The 4-year research group (G4) led by Dr. Cheikh Loucoubar has officially joined H3ABioNet, the largest bioinformatics network on the African continent, as the new node for West Africa.
Created 5 years ago, H3ABioNet is composed of 32 teams based in 15 African countries. On the occasion of its five-year renewal, it expands today to new partners. During the first phase of the project, a much better adapted DNA chip for genotyping African populations has been developed and will be available soon. Compared to what previously existed, this chip was designed with a wider coverage of different African ethnic groups; it will generate a greater number of genetic polymorphisms.
"Thanks to our expertise, we will contribute to the exploitation of this data" explains Cheikh Loucoubar. "Becoming a partner of this very large consortium is for us a real recognition of the work done to develop bioinformatics in Senegal". Created in 2015, the G4 of Biostatistics, Bioinformatics and Modeling develops statistical methods to exploit genomic data and identify factors involved in various infectious diseases.
The G4 of the Institut Pasteur in Dakar is the 4th team of the Institut Pasteur International Network to integrate the panafrican network H3ABioNet while teams from the CERMES (Niger), the Institut Pasteur de Tunis and Institut Pasteur du Maroc were already members.

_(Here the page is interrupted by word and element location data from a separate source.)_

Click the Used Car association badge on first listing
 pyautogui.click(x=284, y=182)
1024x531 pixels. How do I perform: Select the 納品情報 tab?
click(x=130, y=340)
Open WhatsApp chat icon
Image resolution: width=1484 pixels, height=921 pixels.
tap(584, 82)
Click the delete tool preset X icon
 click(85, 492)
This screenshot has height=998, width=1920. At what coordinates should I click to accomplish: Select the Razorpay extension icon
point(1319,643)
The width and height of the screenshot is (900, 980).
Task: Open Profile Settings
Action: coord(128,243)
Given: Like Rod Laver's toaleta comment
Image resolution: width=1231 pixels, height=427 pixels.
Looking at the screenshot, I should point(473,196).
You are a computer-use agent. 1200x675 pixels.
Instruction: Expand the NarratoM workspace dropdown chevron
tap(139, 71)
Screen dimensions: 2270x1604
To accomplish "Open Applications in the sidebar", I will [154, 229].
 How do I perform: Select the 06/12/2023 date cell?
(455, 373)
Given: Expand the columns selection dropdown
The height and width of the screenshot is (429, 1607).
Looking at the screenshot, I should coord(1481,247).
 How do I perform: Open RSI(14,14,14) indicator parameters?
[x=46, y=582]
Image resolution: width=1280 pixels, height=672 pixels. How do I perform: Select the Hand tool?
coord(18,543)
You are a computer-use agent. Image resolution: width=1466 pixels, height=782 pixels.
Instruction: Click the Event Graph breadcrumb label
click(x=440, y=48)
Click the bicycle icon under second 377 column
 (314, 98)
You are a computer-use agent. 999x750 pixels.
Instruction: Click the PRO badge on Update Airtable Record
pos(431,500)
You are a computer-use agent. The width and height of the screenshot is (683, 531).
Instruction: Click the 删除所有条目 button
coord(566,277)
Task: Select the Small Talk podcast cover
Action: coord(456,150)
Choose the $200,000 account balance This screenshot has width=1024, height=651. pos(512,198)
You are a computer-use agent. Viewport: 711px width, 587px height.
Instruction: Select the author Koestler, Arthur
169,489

H3ABioNet aims to develop bioinformatics on the African continent in order to support research projects from a wider network "Human Heredity & Health in Africa" (H3Africa). Funded by NIH and the Wellcome Trust, H3Africa's goal is to create and support an African network of advanced laboratories dedicated to studying the complex interactions between environmental factors and genetic factors that determine disease susceptibility and response to drugs in African populations.